Data extract:
☆ ☆ ☆ ☆ ☆ ☆ ☆
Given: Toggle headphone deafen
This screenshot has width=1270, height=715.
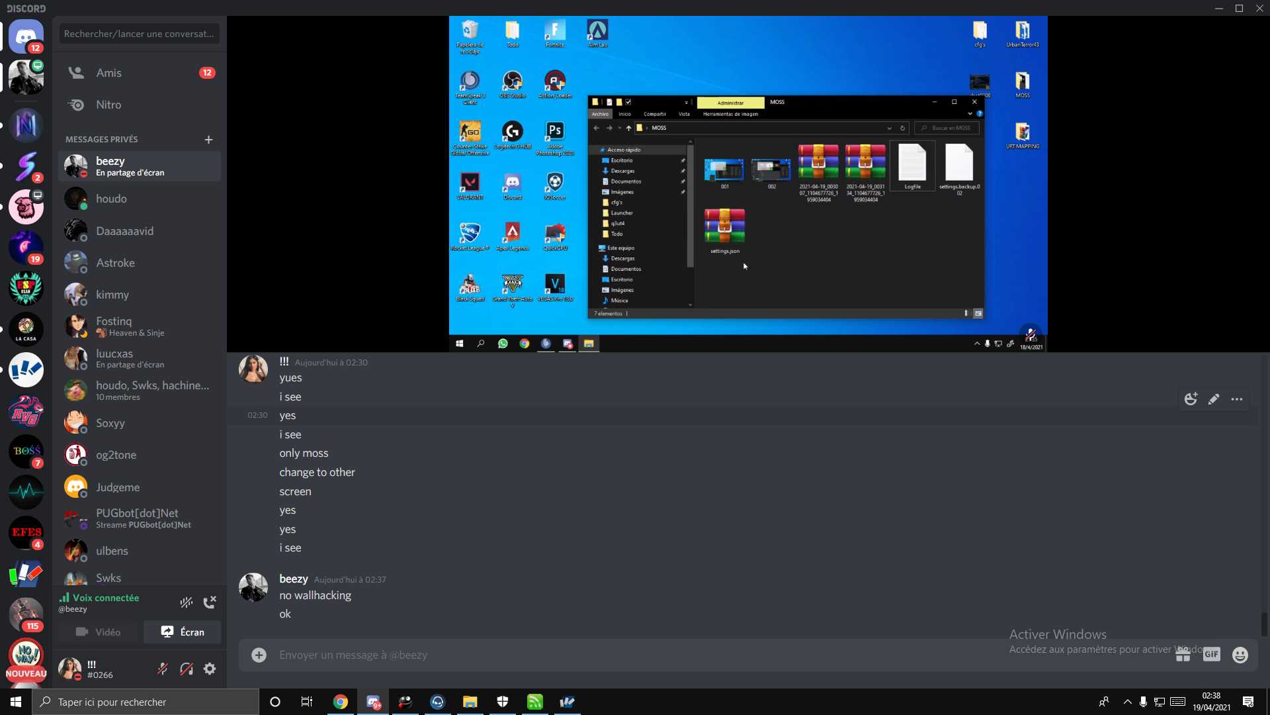Looking at the screenshot, I should (187, 669).
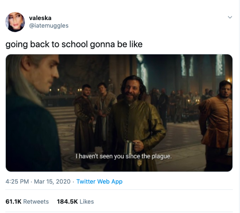View the 184.5K Likes list

(75, 201)
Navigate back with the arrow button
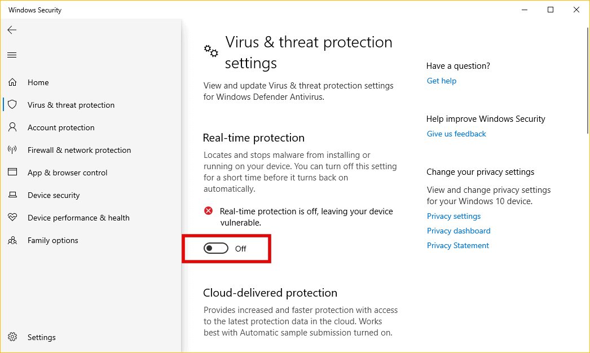Viewport: 590px width, 353px height. (12, 30)
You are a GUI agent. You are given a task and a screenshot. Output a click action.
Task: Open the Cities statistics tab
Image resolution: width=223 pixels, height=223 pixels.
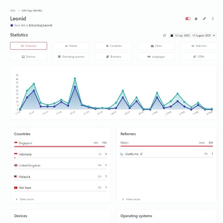coord(156,46)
☆ ☆ ☆ ☆ ☆ ☆ ☆
Requirement:
Reproduce the records above word for word, leaving out the pictures.

The response:
Given: Toggle headphone deafen
This screenshot has width=1270, height=715.
Looking at the screenshot, I should (187, 669).
View the 184.5K Likes list

(75, 201)
Navigate back with the arrow button
Viewport: 590px width, 353px height. (12, 30)
You are a GUI agent. You are given a task and a screenshot. Output a click action.
Task: Open the Cities statistics tab
Image resolution: width=223 pixels, height=223 pixels.
coord(156,46)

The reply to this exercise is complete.